▶ Lo que hay que hacer
Copia sin cambiar nada todo lo que va desde "Revista Trasversales número" hasta "mayo de 2006." en el texto sobre Adolfo Schlosser.

---------- Texto para leer ----------

Trasversales
Ignacio Castro

Adolfo Schlosser:
recuerdos de un brujo


Revista Trasversales número 2,  primavera 2006

Ignacio Castro Rey es profesor de filosofía, crítico de arte y autor de numerosos ensayos. Este artículo toma como “pretexto” la oportuna exposición Adolfo Schlosser (1939-2004) instalada en el Centro Nacional de Arte Moderno Reina Sofía hasta el 16 de mayo de 2006.

Supongo que ha sido una feliz coincidencia que, a sólo dos años de la muerte de Schlosser, Austria sea el país invitado a Arco 06. Pero es sólo una disculpa para realizar una panorámica general sobre un artista que hace mucho tiempo merecía una antológica como ésta, ya reproducida anteriormente en el CGAC y el IVAM. Junto con Alcolea, Eva Lootz, Campano, Miura y Manolo Quejido, Schlosser es miembro de una generación que, desde comienzos de los setenta, continuó en España la pasión vanguardista. Aunque tal vez, a diferencia de otros de sus compañeros, el vanguardismo de Schlosser nunca abandonó el suelo más primario, la tarea ética y estética de ser solidarios con el atraso de la tierra. Así, vuelve una y otra vez a ese punto cero de sentido que es el simple yacer mudo de las cosas. Si Schlosser trabaja infatigablemente a partir de lo encontrado -raíces, ramas, piedras- es porque cree, a la manera de los surrealistas, que en el azar objetivo del mundo reside una forma extrema de orden. Por eso toda la perfección técnica de las instalaciones de Schlosser -cables, tensores, pantallas, grabadoras- se subordinan a la complejidad de lo natural, a la perfección técnica de lo no construido por el hombre.

---------- Datos mostrados ----------

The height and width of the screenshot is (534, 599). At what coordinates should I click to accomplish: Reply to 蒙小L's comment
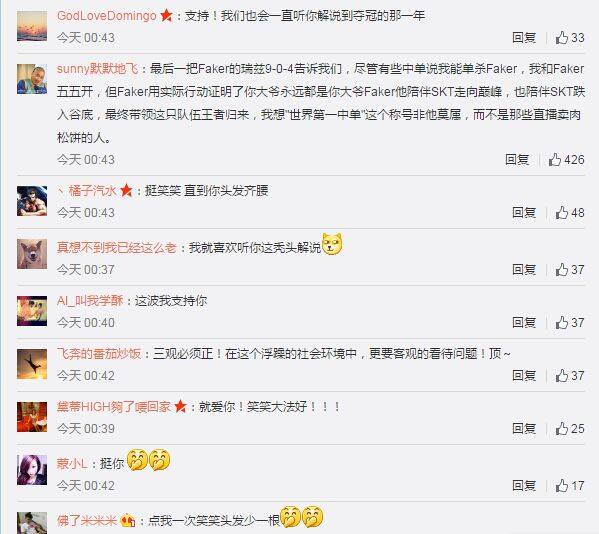tap(524, 485)
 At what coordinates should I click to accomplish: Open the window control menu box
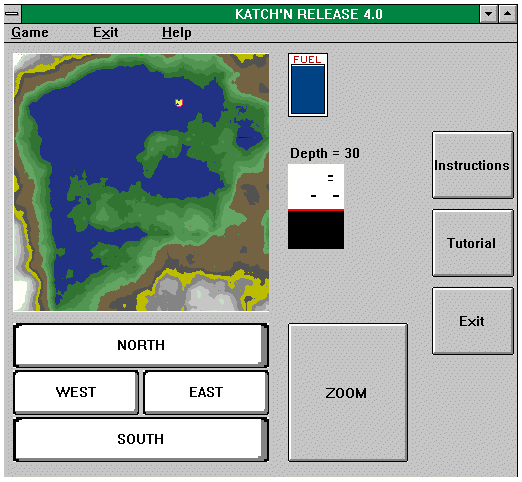pos(13,14)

----------

▶ Respuesta
Revista Trasversales número 2,  primavera 2006

Ignacio Castro Rey es profesor de filosofía, crítico de arte y autor de numerosos ensayos. Este artículo toma como “pretexto” la oportuna exposición Adolfo Schlosser (1939-2004) instalada en el Centro Nacional de Arte Moderno Reina Sofía hasta el 16 de mayo de 2006.